**Work order:**
Beginning with the line that holds "Screen dimensions: 278x156" in the data below, give again every line through the one that holds "Open the COST", exactly as written.

**Given records:**
+++

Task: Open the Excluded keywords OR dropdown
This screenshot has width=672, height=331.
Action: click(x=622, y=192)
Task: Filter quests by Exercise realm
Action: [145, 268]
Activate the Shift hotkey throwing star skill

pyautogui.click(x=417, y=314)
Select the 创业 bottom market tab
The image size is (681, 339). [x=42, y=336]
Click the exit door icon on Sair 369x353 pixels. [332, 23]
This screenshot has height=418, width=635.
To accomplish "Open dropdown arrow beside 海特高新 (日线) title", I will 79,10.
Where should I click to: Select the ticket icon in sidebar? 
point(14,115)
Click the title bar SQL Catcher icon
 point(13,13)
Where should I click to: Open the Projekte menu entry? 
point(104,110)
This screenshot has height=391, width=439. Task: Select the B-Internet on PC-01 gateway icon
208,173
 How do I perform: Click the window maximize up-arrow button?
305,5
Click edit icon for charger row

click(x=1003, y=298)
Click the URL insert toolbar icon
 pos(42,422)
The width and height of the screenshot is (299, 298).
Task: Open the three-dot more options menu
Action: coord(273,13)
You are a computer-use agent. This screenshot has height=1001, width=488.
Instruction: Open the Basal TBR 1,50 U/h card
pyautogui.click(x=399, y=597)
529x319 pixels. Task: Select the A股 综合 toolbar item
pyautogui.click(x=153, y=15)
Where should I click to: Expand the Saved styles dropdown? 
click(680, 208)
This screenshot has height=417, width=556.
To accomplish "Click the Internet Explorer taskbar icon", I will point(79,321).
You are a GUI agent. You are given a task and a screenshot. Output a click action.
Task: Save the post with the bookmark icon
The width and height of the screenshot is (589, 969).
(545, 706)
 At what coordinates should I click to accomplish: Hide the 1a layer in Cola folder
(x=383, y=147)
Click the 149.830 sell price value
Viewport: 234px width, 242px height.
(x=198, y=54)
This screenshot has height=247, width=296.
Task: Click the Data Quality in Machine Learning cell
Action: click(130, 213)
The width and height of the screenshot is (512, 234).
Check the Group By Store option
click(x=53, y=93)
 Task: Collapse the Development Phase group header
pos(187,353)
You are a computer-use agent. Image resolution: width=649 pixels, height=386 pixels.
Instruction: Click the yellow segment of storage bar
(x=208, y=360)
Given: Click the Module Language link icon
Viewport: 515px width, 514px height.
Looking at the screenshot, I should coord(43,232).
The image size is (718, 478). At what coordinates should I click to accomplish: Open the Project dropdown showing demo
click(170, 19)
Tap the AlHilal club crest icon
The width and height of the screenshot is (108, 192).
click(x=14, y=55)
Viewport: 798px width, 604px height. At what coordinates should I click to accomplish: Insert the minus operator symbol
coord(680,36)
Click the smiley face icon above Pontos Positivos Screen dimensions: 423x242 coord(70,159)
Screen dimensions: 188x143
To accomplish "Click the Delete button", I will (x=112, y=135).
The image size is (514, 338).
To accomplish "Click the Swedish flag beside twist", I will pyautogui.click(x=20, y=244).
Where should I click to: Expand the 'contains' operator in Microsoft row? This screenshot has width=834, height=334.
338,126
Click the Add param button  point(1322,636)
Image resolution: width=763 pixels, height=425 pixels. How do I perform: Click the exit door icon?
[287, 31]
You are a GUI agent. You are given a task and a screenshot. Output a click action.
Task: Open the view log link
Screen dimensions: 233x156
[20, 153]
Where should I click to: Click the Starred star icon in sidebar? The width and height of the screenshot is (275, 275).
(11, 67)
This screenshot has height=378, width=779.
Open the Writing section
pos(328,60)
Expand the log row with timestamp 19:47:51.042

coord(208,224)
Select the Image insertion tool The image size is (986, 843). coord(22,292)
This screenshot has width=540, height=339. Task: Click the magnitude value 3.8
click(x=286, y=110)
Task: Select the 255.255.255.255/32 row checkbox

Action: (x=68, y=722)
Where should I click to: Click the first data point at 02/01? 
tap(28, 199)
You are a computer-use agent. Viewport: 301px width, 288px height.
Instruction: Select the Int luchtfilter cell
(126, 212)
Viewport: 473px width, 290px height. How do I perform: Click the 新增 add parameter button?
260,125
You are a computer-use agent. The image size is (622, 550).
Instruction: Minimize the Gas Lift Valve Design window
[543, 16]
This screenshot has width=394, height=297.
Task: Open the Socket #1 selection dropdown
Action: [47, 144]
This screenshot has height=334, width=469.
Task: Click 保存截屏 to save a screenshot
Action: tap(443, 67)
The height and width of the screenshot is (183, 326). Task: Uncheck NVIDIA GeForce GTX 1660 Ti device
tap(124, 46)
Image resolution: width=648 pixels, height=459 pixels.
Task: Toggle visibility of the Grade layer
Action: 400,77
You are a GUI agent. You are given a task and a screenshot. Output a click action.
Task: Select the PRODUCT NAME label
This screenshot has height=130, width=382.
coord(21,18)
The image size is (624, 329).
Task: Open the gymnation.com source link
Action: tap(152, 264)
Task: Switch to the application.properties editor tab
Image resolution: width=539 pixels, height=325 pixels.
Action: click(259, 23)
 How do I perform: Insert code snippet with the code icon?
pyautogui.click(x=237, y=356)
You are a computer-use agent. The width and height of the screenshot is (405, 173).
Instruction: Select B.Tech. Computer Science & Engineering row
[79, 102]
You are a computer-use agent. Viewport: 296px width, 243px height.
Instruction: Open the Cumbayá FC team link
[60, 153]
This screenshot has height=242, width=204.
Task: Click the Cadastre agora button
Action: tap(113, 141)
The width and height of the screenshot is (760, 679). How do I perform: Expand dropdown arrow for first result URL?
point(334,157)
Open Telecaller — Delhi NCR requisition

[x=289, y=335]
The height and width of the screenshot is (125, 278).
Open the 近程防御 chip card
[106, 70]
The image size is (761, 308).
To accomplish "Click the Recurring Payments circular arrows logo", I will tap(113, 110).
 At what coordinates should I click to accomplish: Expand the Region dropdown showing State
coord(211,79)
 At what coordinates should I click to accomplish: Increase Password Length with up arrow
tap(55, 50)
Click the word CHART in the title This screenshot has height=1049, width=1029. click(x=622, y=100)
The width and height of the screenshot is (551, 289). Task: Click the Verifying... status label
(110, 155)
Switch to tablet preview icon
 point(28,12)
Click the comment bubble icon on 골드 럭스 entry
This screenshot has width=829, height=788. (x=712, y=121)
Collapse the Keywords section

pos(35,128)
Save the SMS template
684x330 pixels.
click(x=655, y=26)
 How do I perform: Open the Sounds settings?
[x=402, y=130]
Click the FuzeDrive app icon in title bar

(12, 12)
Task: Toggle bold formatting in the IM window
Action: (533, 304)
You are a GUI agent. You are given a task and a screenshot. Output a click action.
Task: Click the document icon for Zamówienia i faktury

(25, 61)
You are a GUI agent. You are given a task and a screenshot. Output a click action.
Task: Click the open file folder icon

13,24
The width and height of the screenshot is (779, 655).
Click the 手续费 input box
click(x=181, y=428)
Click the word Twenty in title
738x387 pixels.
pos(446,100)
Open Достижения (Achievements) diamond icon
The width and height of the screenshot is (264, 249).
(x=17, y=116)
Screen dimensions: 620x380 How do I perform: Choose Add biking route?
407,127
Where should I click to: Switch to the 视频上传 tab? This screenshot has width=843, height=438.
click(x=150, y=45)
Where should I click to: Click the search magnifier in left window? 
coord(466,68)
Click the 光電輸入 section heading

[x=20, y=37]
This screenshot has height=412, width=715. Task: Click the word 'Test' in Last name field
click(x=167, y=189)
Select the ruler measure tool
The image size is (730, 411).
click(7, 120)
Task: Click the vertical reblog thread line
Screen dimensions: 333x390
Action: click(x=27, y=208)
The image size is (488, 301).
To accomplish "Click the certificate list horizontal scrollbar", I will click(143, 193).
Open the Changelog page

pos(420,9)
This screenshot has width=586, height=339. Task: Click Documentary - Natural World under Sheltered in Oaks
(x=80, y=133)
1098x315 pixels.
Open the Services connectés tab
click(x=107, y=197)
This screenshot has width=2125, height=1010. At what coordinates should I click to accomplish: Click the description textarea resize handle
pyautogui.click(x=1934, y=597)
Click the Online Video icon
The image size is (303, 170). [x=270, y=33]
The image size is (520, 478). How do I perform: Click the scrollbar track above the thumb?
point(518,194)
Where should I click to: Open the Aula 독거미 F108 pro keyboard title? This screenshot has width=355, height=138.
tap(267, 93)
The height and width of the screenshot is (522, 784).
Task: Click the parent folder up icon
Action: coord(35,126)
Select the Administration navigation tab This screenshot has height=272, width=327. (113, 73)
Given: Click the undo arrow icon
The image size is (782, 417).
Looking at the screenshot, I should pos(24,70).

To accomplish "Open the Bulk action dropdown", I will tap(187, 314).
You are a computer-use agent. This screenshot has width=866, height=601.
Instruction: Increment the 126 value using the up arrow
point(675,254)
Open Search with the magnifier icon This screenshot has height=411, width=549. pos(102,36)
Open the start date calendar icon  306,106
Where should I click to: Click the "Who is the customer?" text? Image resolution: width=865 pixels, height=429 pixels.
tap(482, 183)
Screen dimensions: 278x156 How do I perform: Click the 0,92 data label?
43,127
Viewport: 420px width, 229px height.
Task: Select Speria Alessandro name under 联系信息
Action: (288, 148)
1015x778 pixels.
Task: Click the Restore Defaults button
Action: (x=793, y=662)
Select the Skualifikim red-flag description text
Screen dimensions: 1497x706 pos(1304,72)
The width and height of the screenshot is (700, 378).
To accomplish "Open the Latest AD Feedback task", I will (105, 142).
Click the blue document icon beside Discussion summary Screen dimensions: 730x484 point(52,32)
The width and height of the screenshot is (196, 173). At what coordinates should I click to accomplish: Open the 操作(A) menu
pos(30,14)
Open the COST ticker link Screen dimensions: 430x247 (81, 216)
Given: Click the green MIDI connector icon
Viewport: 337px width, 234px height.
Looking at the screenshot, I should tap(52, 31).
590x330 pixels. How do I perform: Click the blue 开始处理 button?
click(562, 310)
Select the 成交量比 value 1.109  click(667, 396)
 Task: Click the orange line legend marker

+++

**Answer area:**
Screen dimensions: 278x156 How do I perform: Click the 0,92 data label?
43,127
Viewport: 420px width, 229px height.
Task: Select Speria Alessandro name under 联系信息
Action: (288, 148)
1015x778 pixels.
Task: Click the Restore Defaults button
Action: (x=793, y=662)
Select the Skualifikim red-flag description text
Screen dimensions: 1497x706 pos(1304,72)
The width and height of the screenshot is (700, 378).
To accomplish "Open the Latest AD Feedback task", I will (105, 142).
Click the blue document icon beside Discussion summary Screen dimensions: 730x484 point(52,32)
The width and height of the screenshot is (196, 173). At what coordinates should I click to accomplish: Open the 操作(A) menu
pos(30,14)
Open the COST ticker link Screen dimensions: 430x247 (81, 216)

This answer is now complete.